══ PAGE EXCERPT ══
Life on Earth may have developed the ability to form embryos even before it grew the very first animals.
A single-celled organism that lives burrowed in the muck beneath shallow seas bears a startling resemblance to animal embryos as it reproduces, says a team of scientists led by biochemist Marine Olivetta of the University of Geneva. The way it divides itself resembles the process of embryonic cell division.
The organism in question is an Ichthyosporean microbe called Chromosphaera perkinsii, and since it has been around for over a billion years, long before the first animals emerged, its existence suggests that life developed the programming for eggs before the eggs themselves.
"Although C. perkinsii is a unicellular species," explains biochemist Omaya Dudin of the Swiss Federal Institute of Technology, "this behavior shows that multicellular coordination and differentiation processes are already present in the species, well before the first animals appeared on Earth."
Multicellular animal organisms all start their lives the same way. Two zygotes merge and fuse, kicking off the process of cell division and growth. The initial stages of cell division are called cleavage, during which a lot of cell division takes place rapidly without growth, a process known as palintomy.
The resulting product of this process is a clump of cells, hollow in the middle, like a raspberry. This is called the blastula.
This process in animals is also observed in unicellular organisms as a means of reproduction. The organism divides itself into multiple daughter cells that split off and become independent. And, in fact, scientists have drawn parallels between the two before. A paper published earlier this year proposed that Ichthyosporeans may be an excellent model for understanding the origins of animals.
═══
══ MATERIAL SHOWN ══
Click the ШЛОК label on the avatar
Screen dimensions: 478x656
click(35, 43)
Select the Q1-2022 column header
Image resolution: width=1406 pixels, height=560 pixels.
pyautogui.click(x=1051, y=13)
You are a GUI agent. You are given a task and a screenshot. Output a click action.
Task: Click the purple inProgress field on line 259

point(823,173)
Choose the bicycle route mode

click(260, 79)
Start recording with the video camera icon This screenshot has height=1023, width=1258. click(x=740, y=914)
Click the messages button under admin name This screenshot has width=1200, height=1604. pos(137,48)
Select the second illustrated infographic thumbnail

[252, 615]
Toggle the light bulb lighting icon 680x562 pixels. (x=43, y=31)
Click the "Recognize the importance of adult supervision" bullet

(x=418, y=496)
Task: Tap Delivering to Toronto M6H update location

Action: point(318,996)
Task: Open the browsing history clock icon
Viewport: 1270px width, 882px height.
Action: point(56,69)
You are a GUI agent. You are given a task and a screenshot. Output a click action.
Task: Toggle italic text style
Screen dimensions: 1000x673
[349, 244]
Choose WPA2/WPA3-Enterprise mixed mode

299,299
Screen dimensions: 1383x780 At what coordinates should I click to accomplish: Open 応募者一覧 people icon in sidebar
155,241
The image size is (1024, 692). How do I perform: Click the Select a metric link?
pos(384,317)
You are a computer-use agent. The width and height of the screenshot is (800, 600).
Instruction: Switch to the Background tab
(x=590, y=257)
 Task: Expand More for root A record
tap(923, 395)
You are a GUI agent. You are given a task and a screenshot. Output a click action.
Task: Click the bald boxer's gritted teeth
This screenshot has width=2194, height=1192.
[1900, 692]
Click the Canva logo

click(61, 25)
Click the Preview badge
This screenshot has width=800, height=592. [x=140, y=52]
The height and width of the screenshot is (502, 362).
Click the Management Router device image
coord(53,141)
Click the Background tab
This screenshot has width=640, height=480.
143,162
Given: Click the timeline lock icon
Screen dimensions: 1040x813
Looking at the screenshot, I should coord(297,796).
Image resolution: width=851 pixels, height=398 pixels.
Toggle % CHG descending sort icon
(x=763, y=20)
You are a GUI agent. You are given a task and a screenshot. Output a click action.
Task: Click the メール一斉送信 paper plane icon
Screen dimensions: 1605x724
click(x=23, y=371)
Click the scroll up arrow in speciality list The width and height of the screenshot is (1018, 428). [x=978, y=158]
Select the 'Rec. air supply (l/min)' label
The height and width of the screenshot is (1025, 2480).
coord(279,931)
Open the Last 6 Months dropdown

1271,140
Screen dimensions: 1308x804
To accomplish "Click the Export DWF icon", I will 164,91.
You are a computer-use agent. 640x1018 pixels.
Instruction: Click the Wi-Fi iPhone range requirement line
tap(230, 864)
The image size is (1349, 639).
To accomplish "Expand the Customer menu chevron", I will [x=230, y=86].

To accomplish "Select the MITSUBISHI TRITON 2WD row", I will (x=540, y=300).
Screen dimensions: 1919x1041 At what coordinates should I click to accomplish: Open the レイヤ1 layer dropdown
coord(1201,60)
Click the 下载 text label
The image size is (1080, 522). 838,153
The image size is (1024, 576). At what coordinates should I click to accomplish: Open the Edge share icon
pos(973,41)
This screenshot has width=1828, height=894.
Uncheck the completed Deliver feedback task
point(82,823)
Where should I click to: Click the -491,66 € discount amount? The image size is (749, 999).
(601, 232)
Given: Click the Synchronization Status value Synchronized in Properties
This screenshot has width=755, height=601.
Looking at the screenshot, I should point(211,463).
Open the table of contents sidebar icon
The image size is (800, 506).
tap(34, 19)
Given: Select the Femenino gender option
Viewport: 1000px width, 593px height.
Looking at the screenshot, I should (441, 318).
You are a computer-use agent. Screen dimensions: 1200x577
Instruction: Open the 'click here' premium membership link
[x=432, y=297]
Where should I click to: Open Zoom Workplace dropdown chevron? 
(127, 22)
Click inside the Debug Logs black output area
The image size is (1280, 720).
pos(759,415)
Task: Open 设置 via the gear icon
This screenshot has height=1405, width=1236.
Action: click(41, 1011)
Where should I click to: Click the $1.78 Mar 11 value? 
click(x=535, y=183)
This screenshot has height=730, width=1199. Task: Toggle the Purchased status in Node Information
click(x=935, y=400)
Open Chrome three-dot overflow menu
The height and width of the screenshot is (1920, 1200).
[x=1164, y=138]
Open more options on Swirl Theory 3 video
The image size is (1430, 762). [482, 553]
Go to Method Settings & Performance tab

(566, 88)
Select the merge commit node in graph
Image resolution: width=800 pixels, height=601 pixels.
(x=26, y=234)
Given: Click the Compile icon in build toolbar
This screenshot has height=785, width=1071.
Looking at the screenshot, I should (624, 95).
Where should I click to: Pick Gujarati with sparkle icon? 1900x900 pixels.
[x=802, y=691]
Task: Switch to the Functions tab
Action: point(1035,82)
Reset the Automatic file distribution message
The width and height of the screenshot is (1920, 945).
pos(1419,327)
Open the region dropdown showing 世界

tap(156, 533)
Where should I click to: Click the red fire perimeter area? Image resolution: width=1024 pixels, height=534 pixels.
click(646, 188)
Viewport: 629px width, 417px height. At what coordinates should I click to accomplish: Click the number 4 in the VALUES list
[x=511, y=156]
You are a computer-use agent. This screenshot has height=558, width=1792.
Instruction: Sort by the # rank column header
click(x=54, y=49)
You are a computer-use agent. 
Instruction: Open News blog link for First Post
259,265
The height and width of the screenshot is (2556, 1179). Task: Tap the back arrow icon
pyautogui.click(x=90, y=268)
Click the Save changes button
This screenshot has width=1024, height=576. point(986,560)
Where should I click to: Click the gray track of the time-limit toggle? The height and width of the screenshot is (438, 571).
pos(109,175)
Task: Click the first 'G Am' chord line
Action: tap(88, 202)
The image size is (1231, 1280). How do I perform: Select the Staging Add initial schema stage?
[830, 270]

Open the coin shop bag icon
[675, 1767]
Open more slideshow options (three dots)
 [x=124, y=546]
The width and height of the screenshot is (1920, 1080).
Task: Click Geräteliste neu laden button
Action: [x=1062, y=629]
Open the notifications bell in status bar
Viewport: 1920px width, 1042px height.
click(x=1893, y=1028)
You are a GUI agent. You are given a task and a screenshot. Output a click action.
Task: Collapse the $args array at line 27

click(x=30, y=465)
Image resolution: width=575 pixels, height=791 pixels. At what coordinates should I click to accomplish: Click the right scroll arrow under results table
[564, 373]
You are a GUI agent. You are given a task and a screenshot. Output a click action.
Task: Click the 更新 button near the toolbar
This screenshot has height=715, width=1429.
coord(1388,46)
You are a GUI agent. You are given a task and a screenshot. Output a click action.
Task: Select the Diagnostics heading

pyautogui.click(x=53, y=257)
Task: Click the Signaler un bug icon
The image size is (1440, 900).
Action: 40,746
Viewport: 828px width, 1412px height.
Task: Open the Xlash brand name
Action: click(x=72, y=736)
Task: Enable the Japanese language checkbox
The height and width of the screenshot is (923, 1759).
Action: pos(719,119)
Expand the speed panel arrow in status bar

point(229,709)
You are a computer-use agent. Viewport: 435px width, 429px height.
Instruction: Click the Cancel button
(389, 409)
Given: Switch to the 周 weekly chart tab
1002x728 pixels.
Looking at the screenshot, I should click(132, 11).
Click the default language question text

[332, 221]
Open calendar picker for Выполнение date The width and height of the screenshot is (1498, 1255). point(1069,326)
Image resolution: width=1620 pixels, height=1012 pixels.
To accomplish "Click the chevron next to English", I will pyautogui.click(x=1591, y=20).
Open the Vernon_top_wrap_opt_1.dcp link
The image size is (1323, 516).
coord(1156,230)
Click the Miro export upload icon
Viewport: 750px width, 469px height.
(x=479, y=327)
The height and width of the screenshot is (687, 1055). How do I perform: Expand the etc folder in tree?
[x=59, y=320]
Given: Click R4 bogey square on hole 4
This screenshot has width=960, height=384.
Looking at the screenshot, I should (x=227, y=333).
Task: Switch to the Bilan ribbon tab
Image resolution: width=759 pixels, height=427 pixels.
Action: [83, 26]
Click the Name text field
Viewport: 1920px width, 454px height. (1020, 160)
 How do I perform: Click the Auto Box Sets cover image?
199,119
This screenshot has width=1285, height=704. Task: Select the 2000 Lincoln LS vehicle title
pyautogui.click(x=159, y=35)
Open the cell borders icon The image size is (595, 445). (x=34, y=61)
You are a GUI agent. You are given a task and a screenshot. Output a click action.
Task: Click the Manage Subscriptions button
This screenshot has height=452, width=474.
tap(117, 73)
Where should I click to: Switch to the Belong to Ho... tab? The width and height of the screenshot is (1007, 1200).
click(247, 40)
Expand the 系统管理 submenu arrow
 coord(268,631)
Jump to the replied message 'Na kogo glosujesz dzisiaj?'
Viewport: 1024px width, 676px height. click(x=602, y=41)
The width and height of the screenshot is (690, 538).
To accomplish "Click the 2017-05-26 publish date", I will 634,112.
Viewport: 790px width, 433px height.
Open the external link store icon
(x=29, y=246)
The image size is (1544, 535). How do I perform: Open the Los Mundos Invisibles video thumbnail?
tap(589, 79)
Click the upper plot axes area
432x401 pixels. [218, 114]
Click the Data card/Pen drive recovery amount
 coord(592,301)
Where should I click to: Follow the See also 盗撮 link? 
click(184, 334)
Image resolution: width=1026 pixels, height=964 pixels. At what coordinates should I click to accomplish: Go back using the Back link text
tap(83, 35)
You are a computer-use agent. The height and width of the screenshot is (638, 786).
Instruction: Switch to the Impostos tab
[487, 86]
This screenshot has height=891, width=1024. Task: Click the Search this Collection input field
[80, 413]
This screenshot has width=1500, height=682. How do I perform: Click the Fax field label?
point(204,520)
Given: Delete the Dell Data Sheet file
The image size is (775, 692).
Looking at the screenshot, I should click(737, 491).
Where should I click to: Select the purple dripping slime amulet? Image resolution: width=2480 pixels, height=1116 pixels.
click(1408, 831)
═══
- [WORK REQUEST] Rewrite the part of the article on embryo-like cell division that opens with the words containing "A single-celled organism" and closes with "the eggs themselves.", swapping "muck" for "mud".

- [RESULT OF THIS TASK]
A single-celled organism that lives burrowed in the mud beneath shallow seas bears a startling resemblance to animal embryos as it reproduces, says a team of scientists led by biochemist Marine Olivetta of the University of Geneva. The way it divides itself resembles the process of embryonic cell division.
The organism in question is an Ichthyosporean microbe called Chromosphaera perkinsii, and since it has been around for over a billion years, long before the first animals emerged, its existence suggests that life developed the programming for eggs before the eggs themselves.